▼

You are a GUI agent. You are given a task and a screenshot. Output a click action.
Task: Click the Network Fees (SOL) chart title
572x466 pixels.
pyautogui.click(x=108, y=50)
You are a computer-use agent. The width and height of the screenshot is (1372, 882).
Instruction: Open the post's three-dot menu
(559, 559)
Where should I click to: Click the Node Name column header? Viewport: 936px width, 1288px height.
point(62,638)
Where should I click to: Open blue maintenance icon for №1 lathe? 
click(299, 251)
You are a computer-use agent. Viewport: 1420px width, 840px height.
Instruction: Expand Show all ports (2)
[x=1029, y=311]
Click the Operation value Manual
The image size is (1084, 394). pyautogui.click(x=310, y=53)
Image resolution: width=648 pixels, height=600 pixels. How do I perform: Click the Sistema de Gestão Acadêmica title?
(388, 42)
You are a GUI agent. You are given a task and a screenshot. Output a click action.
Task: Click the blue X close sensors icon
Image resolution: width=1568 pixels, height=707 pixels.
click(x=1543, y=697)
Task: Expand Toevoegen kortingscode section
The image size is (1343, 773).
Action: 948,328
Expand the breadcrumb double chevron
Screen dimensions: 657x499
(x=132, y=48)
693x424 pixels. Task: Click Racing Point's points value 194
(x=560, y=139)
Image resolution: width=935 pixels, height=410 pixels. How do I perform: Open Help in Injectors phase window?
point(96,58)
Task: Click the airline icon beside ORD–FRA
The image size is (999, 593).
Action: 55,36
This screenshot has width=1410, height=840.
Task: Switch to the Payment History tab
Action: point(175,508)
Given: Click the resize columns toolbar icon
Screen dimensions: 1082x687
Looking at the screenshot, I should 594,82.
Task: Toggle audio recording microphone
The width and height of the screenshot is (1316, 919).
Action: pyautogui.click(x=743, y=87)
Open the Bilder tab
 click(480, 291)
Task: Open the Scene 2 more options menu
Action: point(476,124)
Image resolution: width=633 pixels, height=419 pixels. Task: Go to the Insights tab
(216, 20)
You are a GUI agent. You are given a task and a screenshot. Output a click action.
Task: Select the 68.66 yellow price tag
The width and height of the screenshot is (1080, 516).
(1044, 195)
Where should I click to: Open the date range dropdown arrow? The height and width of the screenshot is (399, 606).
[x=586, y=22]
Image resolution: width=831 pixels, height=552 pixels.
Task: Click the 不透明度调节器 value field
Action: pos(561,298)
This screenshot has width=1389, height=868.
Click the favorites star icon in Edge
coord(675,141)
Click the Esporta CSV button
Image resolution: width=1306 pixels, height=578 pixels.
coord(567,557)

▲

PROBLEM REQUIREMENTS: Find each line of the data above that contains the string "computer", matching case exactly, and copy those lines.

EXERCISE RESPONSE:
You are a computer-use agent. The width and height of the screenshot is (1372, 882).
You are a computer-use agent. Viewport: 1420px width, 840px height.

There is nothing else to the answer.